Pour la période comprise entre le 1er janvier 2021 et le 12 décembre 2022, la société Bouchons Bourguignons sera en conséquence tenue de s'acquitter d'un montant total de 7 016,13 euros.

En ce qui concerne la période postérieure au 12 décembre 2022, la clause pénale réclamée par la société Etablissements [I] à concurrence de 300 euros par jour doit être considérée comme manifestement excessive au sens des dispositions de l'article 1231-5 du code civil.

Pour les motifs retenus ci-dessus dans le cadre de l'évaluation de l'indemnité d'occupation, il convient de réduire le montant de cette clause pénale à 300 euros par mois. Cette somme sera due par la société Bouchons Bourguignons à compter du 13 décembre 2022 et jusqu'à la libération complète des locaux.

Sur la demande au titre des factures de gaz et d'électricité

La société Bouchons Bourguignons conclut à l'infirmation du jugement entrepris en ce qu'il l'a condamnée au paiement de la somme de 6 319,47 euros au titre des consommations de gaz et d'électricité sur la période du 11 décembre 2019 jusqu'au 3 juillet 2020.

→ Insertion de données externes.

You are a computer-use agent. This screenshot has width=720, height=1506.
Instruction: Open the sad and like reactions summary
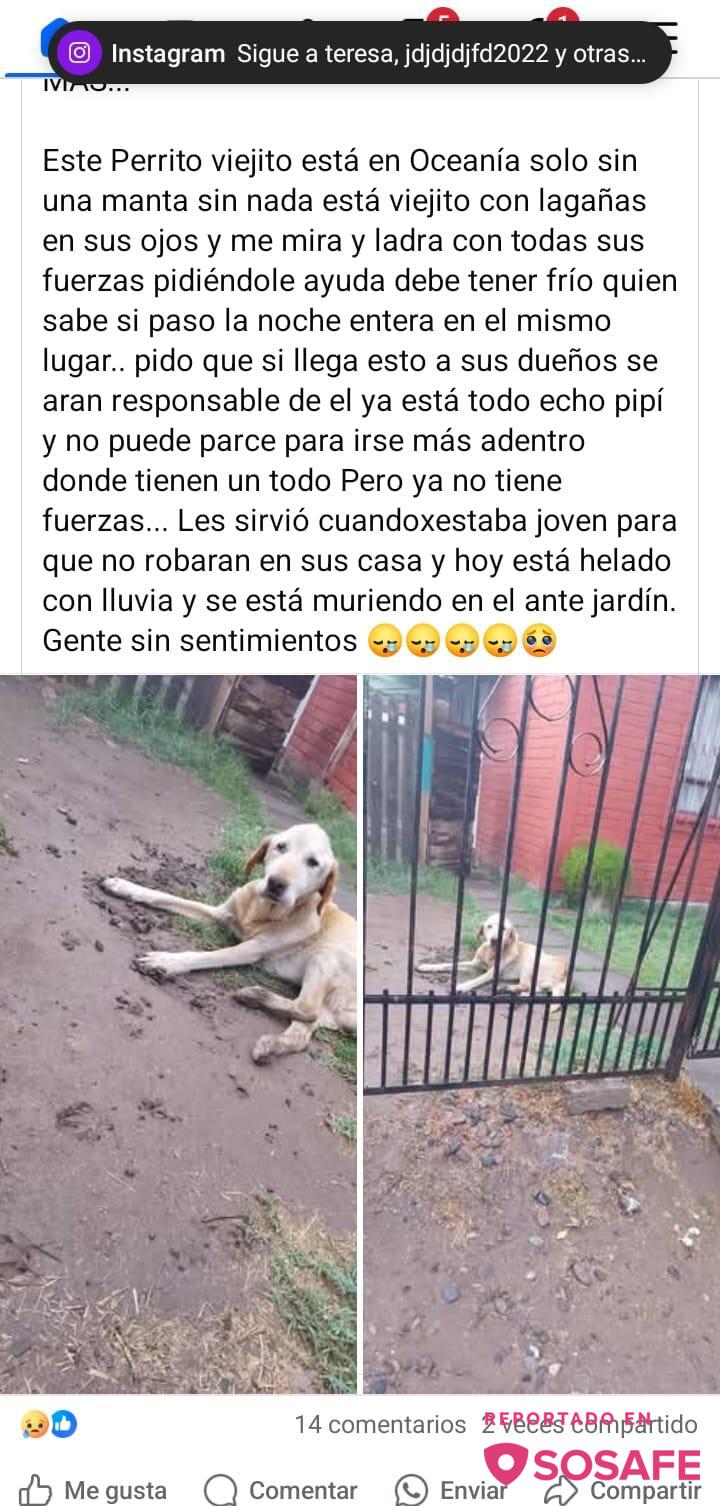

Elle indique avoir réclamé en vain à la société Etablissements [I] la signature de l'état des lieux d'entrée, qui devait inclure un relevé des compteurs, et précise que les contrats d'abonnement (eau, gaz, électricité) sont tous restés au nom de la bailleresse. Elle ajoute que certaines factures communiquées par la société Etablissements [I] concernent une période antérieure à son entrée en jouissance. Pour le surplus, elle signale que les factures produites n'ont pas donné lieu à refacturation à son nom et au prorata de ses consommations personnelles après établissement d'un relevé contradictoire, et ce alors qu'une partie de l'immeuble était occupée par d'autres locataires.

Il est avéré que, en contradiction avec les stipulations du contrat de bail et malgré les relances de la locataire, il n'a été procédé à aucun état des lieux d'entrée, qui aurait permis d'effectuer un relevé contradictoire des compteurs de gaz et d'électricité.

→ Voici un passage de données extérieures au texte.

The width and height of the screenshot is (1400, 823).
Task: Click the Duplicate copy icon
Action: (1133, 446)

Dans ces conditions, il ne saurait être tenu compte de la facture de gaz du 19 février 2020 d'un montant de 3 535,59 euros, qui constitue une facture de régularisation des consommations depuis le dernier relevé effectué en août 2019 et ne permet donc pas de connaître la consommation de la société Bouchons Bourguignons à compter de sa prise de possession des locaux.

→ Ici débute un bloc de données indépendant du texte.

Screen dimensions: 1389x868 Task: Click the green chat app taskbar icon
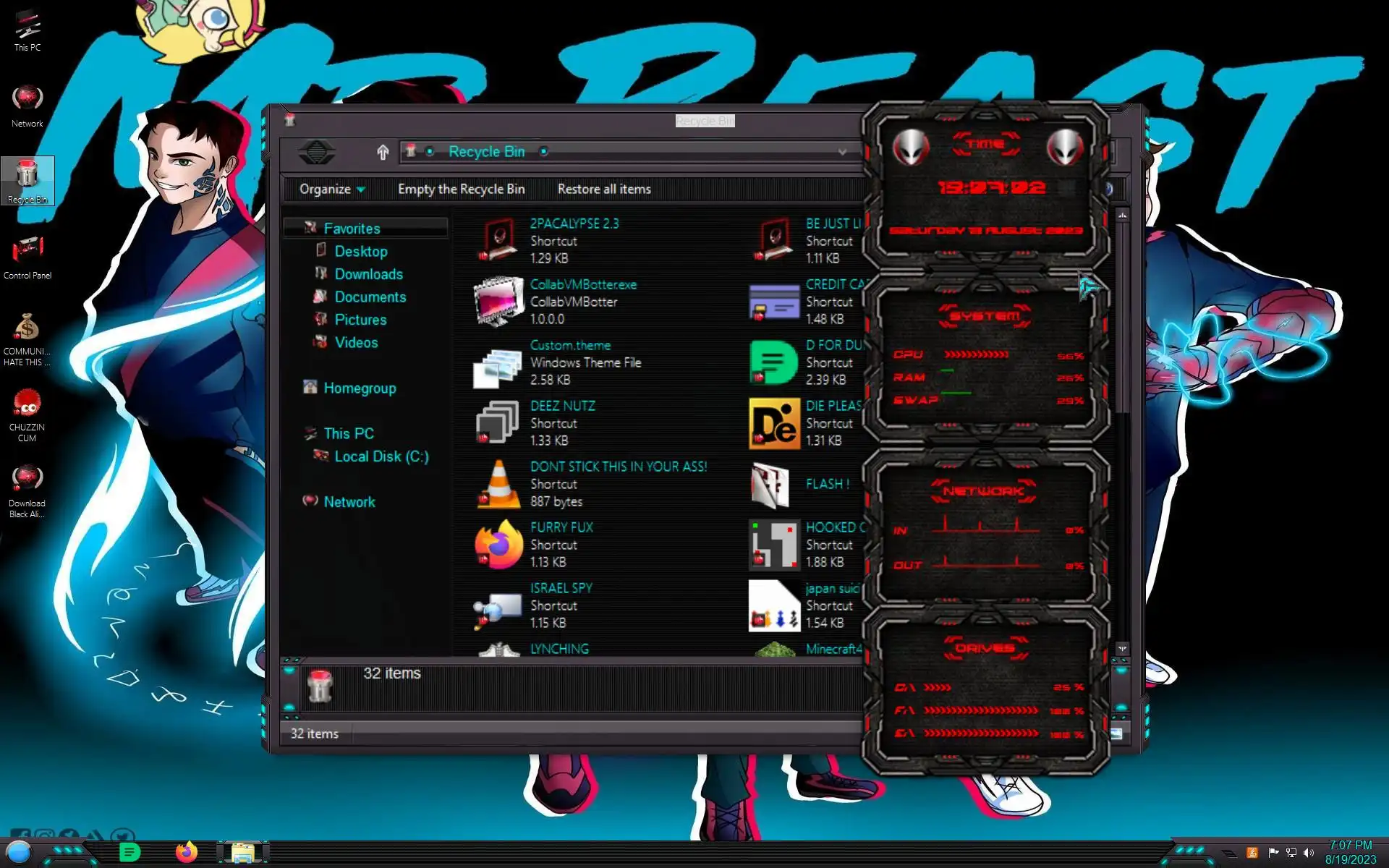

En revanche, la demande en paiement de la somme de 3 090,35 euros au titre de la facture de gaz du 16 août 2020 est fondée, dès lors qu'elle tient compte de la consommation réelle relevée depuis le mois de février 2020.

S'agissant de la consommation d'électricité, c'est à juste titre que le tribunal de commerce a pris en compte les huit factures EDF établies entre le 6 février 2020 et le 8 juillet 2020, pour un montant total de 2 783,88 euros, dès lors que celles-ci portent sur des consommations relevées entre le 5 janvier 2020 et le 3 juillet 2020.

La société Bouchons Bourguignons ne justifie par ailleurs pas de ses allégations aux termes desquelles, alors qu'elle n'occupait qu'une superficie de 1 600 m2 sur les 4 000 m2 environ que comptait l'immeuble, il n'aurait existé qu'un seul compteur général pour l'ensemble des locataires. Il ressort au contraire de ses explications qu'aucune consommation n'a été mise en évidence par le compteur électrique situé dans ses bureaux entre le 15 janvier 2021 et le 12 décembre 2022, impliquant que ce compteur ne concernait pas d'autres locataires.

En conséquence, les demandes de la société Etablissements [I] au titre de la consommation de gaz et d'électricité sont fondées à concurrence de la somme totale de 3 090,35 + 2 783,88 = 5 874,23 euros.

Pour le surplus, si la société Etablissements [I] a fait état dans ses écritures d'une réactualisation de sa demande à hauteur de 12 889,46 euros (électricité) et 9 289,42 euros (gaz), la cour ne pourra que constater qu'elle n'est pas saisie de cette prétention, qui ne figure pas dans le dispositif de ses conclusions.

Sur les frais de procès

Dans la mesure où chacune des parties succombe partiellement en ses prétentions, il convient de laisser à chacune d'elles la charge des dépens qu'elle a exposés en première instance et en appel.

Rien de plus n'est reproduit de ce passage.